TASK DETAILS: In the forum thread about presentations below, what does gunksta say the presenter in the video uses instead of slides?
── DOCUMENT SEGMENT ──
EDIT: found it - a good video on making your powerpoints better.  Generally, good advice:
http://www.youtube.com/watch?v=d04w4...layer_embedded

----------


## gunksta

@Warthaug
I'm not trying to say that slides are necessarily bad, I just think we should and could do better. Rather than find yet another way to shoe-horn modern style computing into a slide-show, I'd rather use something that inherently works in a dynamic, graphical manner.

Regarding his presentation. It was of course rehearsed and prepped. Any good presentation will be. But, if you watch him in this and in other videos you will see that he is not using slides. He is using a series of pre-defined programs, which create the animations he wants, during the presentation. He is actually controlling the output as it happens.(according to some pre-defined units/methods)

That's what I like about it. I would like to see something more generic, which allows the user to have complete control over a segment of the presentation. When appropriate, allowing the presenter to interact with the system, live. Current presentation tools allow you to pre-record everything but they aren't as effective if you want to deliver a more flexible presentation.

----------


## gunksta

While perusing the web on my lunch break, I stumbled onto this yesterday. It is, interesting. From a logic/organizational standpoint, it is still very much slide based, but I really do like the fact that it runs in the browser.
───
── GIVEN DATA ──
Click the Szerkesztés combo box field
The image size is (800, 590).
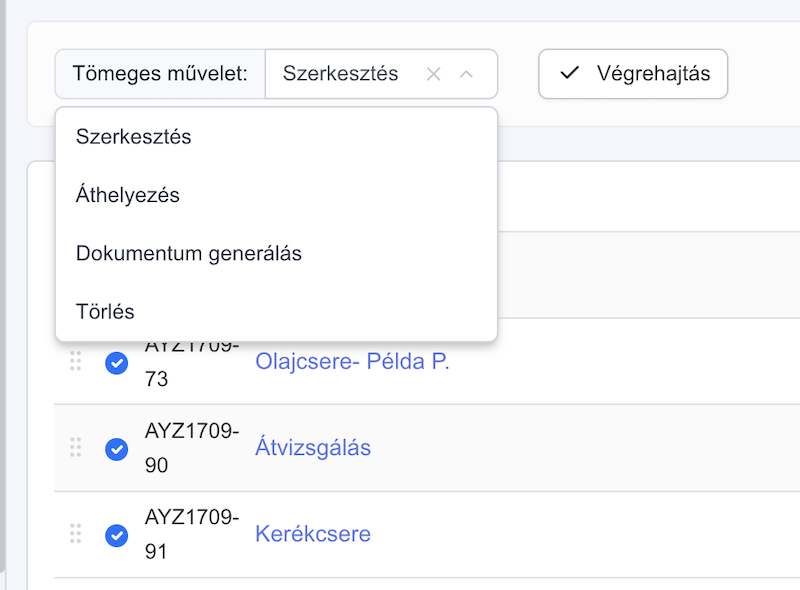point(381,74)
───
TASK ANSWER: A series of pre-defined programs that create the animations he wants during the presentation.